Australia were 222 for five at stumps, 16 runs behind England’s first innings 238, with 35-year-old left-handed opener Rogers 101 not out and Brad Haddin unbeaten on 12 at Chester-le-Street.
Australia had been in trouble at 76 for four shortly after lunch, thanks mainly to paceman Stuart Broad, who took four wickets for 48 runs in 20 overs.
But a fifth-wicket stand of 129 between Rogers, dropped on 49, and all-rounder Shane Watson, reprieved on five before making 68, kept England, who at 2-0 up with two to play and had already retained the Ashes, at bay.
At 35 years and 344 days, Rogers was the second oldest Australian to score a maiden Test century after Arthur Richardson, 37 years and 353 days when he made exactly 100 against England at Leeds in 1926.

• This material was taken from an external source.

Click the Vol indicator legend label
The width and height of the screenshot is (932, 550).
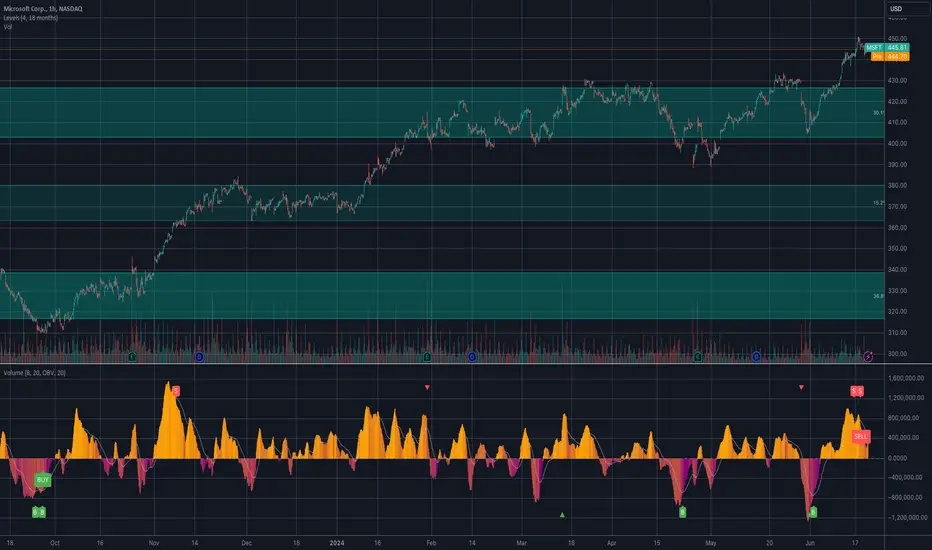[8, 27]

South Africa’s Dave Nourse (42 years, 295 days) is the oldest from any country.
And, in a sign of their recent problems, this was the first time in 12 Tests an Australian opener had scored a hundred, the longest sequence since they went 13 Tests without one at the top of the order between 1899 and 1902.
Rogers spent 30 minutes on 96, facing 19 balls, all from off-spinner Graeme Swann, without scoring.
However, when he swept Swann for the 13th four of his innings it meant Rogers had completed a century, his 61st in first-class cricket, after more than five hours at the crease.
Prior to Rogers’s innings, David Warner’s 119 against South Africa at Adelaide in November 2012 was the last Test century by an Australian opener.
Rogers, who started this season as captain of county side Middlesex, had waited five years since making his Australia debut in 2008 before playing his second Test at the start of this Ashes series after several years of heavy run-scoring in both Australian and English first-class cricket.
He came close to a Test ton with 84 in the drawn third match at Old Trafford and this was the third time Rogers had passed 50 in the series.